SBA 7(a) Loans
We have many SBA lending partners and know their preferences and lending criteria. This enables us to quickly match your loan app with the correct lenders.
SBA loans, backed by the U.S. Small Business Administration, provide essential funding for small businesses in the United States. Facilitated through private lenders, the SBA’s guarantee makes them more accessible to small businesses
SBA 7(a) Loan Program
Purpose
The SBA 7(a) loan program is the most popular and versatile loan program offered by the U.S. Small Business Administration (SBA). It is designed to provide financial assistance to small businesses for a wide range of purposes, including working capital, debt consolidation, equipment purchase, business expansion, real estate acquisition, business acquisition, partner buyout, and more.
Benefits
SBA 7(a) loans offer several benefits, including lower down payments, longer repayment terms, fully amortizing, and competitive interest rates.
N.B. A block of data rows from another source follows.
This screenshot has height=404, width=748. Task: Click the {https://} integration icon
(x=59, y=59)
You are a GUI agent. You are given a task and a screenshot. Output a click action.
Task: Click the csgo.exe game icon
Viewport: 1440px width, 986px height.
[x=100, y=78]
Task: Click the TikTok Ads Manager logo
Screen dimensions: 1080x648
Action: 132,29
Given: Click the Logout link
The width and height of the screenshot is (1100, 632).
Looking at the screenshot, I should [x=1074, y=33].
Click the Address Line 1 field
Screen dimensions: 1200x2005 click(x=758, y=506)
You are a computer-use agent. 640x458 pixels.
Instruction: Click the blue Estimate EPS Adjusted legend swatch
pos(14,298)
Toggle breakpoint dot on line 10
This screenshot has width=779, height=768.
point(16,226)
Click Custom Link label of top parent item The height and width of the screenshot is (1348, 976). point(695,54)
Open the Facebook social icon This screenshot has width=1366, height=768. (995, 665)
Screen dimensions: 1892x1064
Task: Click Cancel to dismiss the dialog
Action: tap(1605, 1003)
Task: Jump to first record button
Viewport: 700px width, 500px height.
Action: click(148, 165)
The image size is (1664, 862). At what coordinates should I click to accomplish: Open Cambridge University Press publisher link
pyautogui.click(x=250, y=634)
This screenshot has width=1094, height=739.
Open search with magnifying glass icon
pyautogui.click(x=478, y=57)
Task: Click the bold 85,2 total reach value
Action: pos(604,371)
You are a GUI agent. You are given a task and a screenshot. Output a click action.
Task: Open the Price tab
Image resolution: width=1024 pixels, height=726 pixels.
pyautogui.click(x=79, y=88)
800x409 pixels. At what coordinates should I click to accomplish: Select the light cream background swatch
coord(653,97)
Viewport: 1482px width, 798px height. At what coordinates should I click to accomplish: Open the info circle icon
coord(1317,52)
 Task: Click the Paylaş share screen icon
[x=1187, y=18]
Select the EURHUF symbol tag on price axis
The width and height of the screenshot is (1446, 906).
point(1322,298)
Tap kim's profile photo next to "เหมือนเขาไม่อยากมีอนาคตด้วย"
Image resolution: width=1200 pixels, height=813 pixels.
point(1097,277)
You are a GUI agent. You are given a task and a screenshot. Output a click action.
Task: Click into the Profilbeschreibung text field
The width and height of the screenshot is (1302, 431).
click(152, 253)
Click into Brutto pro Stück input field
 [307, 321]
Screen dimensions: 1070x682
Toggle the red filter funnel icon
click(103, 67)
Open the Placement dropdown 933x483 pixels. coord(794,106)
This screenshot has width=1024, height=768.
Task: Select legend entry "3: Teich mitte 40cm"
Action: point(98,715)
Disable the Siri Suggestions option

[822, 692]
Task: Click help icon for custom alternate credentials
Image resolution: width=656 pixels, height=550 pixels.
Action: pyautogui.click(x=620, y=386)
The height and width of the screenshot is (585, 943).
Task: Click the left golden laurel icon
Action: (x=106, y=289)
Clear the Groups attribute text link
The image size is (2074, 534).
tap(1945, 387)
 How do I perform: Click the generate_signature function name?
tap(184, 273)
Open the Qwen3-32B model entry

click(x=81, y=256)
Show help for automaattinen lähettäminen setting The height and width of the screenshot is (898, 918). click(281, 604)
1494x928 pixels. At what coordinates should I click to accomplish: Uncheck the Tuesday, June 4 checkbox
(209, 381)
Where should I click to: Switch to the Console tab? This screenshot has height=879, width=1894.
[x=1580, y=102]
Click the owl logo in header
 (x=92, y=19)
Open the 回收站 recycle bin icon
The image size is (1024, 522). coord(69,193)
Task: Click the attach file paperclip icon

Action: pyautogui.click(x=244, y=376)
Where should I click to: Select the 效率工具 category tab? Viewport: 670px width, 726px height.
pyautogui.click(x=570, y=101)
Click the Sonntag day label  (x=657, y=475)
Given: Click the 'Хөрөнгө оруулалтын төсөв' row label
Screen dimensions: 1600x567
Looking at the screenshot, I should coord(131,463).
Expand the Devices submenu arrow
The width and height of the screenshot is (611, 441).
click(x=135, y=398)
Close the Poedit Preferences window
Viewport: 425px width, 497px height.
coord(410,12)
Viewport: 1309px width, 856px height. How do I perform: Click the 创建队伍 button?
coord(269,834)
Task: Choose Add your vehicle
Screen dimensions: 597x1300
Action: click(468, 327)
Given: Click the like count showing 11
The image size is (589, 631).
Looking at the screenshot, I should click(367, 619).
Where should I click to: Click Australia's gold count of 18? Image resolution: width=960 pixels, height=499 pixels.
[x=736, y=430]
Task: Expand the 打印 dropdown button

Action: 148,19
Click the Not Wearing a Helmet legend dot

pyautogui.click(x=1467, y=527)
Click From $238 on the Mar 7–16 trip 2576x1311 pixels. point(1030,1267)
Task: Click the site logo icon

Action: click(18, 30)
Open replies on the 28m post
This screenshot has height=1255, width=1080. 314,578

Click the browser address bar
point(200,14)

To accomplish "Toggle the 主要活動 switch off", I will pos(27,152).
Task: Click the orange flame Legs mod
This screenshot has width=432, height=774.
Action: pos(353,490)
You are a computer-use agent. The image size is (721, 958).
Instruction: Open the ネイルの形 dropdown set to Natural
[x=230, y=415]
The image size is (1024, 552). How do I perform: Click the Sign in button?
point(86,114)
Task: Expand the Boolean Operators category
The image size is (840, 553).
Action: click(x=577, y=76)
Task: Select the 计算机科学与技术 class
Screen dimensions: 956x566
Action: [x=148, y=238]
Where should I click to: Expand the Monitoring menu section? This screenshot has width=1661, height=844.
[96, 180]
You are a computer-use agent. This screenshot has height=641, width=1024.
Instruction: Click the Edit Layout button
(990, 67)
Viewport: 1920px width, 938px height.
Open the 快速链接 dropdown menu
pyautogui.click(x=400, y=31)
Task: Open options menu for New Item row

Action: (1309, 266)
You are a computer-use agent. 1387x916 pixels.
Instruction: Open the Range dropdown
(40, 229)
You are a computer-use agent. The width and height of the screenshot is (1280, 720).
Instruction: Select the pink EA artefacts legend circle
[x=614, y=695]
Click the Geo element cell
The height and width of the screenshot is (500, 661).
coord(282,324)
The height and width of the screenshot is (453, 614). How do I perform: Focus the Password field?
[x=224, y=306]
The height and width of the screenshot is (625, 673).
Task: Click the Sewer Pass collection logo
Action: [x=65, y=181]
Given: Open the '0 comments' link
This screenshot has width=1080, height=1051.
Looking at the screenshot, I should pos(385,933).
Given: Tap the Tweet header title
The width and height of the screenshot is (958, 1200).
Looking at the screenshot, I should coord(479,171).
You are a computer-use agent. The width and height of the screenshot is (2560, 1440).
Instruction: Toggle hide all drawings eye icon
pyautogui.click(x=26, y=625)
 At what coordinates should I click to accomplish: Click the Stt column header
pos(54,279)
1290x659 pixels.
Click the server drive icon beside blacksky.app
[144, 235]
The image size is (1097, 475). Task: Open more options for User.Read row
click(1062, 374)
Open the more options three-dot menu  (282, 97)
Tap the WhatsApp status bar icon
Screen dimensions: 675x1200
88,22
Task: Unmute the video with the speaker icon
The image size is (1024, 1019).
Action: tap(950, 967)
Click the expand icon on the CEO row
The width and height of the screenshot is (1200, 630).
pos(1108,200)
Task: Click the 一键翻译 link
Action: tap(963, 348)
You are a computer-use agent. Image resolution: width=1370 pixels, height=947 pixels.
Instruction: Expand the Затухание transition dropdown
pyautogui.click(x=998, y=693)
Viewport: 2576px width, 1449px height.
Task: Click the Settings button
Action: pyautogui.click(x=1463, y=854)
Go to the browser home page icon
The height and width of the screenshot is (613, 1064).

They are an excellent option for small businesses that may not qualify for conventional loans due to limited collateral or a shorter operating history.
Guarantee
While the loans are provided by private lenders (banks, credit unions, and others), the SBA guarantees a portion of the loan, typically up to 85% for loans of $150,000 or less and up to 75% for loans above $150,000. This guarantee reduces the lender’s risk, making it easier for small businesses to secure financing.
Loan Amount
We arrange SBA 7(a) loans from as low as $25,000 to a maximum of $5 million. This makes them suitable for a wide range of businesses, from startups to established enterprises.
Use of Funds
Borrowers can use the funds from SBA 7(a) loans for various purposes, including working capital, inventory purchase, equipment acquisition, refinancing existing debt, and even real estate purchases for their business operations.
Terms and Interest Rates
The terms and interest rates for SBA 7(a) loans can vary depending on the lender, the specific loan purpose, and the borrower’s creditworthiness. However, these loans typically have longer repayment terms (up to 25 years for real estate) compared to conventional loans, which can improve cash flow for businesses.
Eligibility
To qualify for an SBA 7(a) loan, businesses must meet specific eligibility criteria, such as being a for-profit business, operating within the United States, and falling within the SBA’s size standards. Borrowers also need to demonstrate their ability to repay the loan.
Application Process
Business owners interested in SBA 7(a) loans apply through SBA-approved lenders, such as banks and credit unions. The application process involves providing detailed financial information, a business plan, and other documentation as required by the lender.
Overall, SBA 7(a) loans are a valuable financing option for small businesses seeking capital to start, expand, or improve their operations. They provide flexibility and favorable terms, thanks to the SBA’s guarantee, which encourages lenders to support the growth of small enterprises.